*** Opening of Passage shown ***

System Crashes: A Case Report

There is increasing talk of the convergence of biomedical and information technologies. The connection of medical devices to information networks presents new opportunities and challenges. We present here a specific case of serious problems that arose from a series of circumstances, some of which were and some of which were not likely preventable. The goal is to promote further discussion and planning both for prevention, organizational resilience, effective response systems, and especially to promote more effective working relationships among all of the entities involved in developing, managing, and servicing the systems.

This case describes a real event, but the company and organization names are fictitious. It is presented in two parts, with this first installment describing the events. We encourage readers to consider what processes might be put in place to have prevented this occurrence and then e-mail your suggestions to the editor at [email protected]. In a later article we will discuss your suggestions.

Case Report

In October 2006, the system that manages electrocardiograms (ECGs)—the ECG manager—for what we will call a large academic medical center (LAMC) came crashing down. Because of the advantages of the system, some LAMC services had become completely dependent on it. In the emergency department (ED) and operating room (OR), clinicians used it to retrieve ECG histories on patients, and in the cardiology accounting office, the information was used to automatically generate billings. It was 4 months before the system returned to minimal functionality. Even now—1 year later—problems continue and the system has not returned to its former functionality, awaiting release of a new version of software that incorporates fixes for the bugs identified.

The original system was deployed in 1999 on the then-current NT operating system. The hospital biomedical engineering department (BME) was responsible for the application, which resided on a server in the health care system’s information technology (IT) server farm. The manufacturer, who we will call Global Biomedical Devices Inc (GBD), specified the server, which was different hardware than the IT standard. Thus, BME was responsible for the server’s support. At the hospital’s request, GBD wrote software for its server to provide billing function-ality. This nonstandard application fed data to an HL7 server and subsequently to a billing server and results application. The accounting office was thrilled to have the automation of what was before a cumbersome, paper-based process.

In 2005, a seemingly simple upgrade of the server’s RAID drives resulted in a multitude of hardware and software failures that required rebuilding the system. Because the daily tape backups were not working, the data had to be copied to an IS computer. When the backup was restored, it was discovered that the data were corrupted, and a virus was detected. The system was cleaned, and no data were lost. But, subsequently, there were more frequent needs for system reboots that may have been associated with the initial attack. Early in 2006, funding was requested to replace the system, which was scheduled to occur in mid-2007.

The Crash

In October 2006, the system crashed. It was also infected with an NT virus. Unfortunately, the operating system vendor was no longer releasing patches for NT systems. GBD continued to support the clinical ECG manager system, even though both the OS and server hardware it ran on were essentially out of support. The system was brought back online a week later but began to exhibit worsening signs of instability. GBD was called in to troubleshoot under its service contract. Multiple hardware and software problems ensued. GBD engineers worked at reloading software, and replacing several pieces of hardware, a seemingly bad tape drive, and hard drives, to name a few. During this time, it was also discovered that several patient stress test systems owned by the nuclear cardiology division were also infected with the virus. These systems, still supported by GBD, were also running on an NT platform.

*** Close of Passage shown ***
*** Opening of Data extract ***

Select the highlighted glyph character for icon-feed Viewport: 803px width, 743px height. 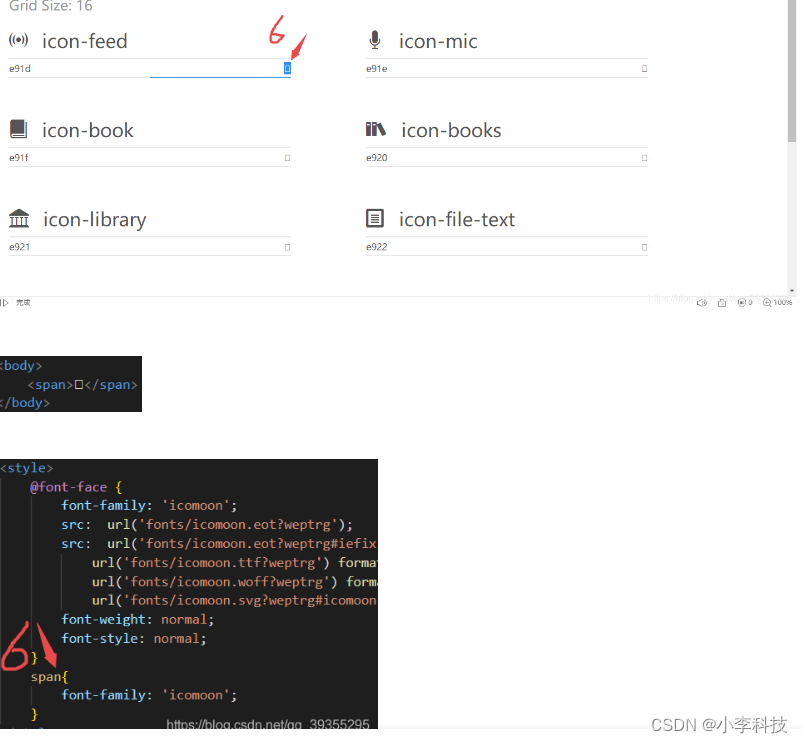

*** Close of Data extract ***

■ **List of tasks**:
- 1) According to the case report, how long was it before the ECG manager returned to minimal functionality?
- 2) In the case report, rewrite the text starting with "System Crashes: A" and going on through "servicing the systems.", replacing "convergence" with "integration".

■ **Answers by task**:
- 1) 4 months.

- 2)
System Crashes: A Case Report

There is increasing talk of the integration of biomedical and information technologies. The connection of medical devices to information networks presents new opportunities and challenges. We present here a specific case of serious problems that arose from a series of circumstances, some of which were and some of which were not likely preventable. The goal is to promote further discussion and planning both for prevention, organizational resilience, effective response systems, and especially to promote more effective working relationships among all of the entities involved in developing, managing, and servicing the systems.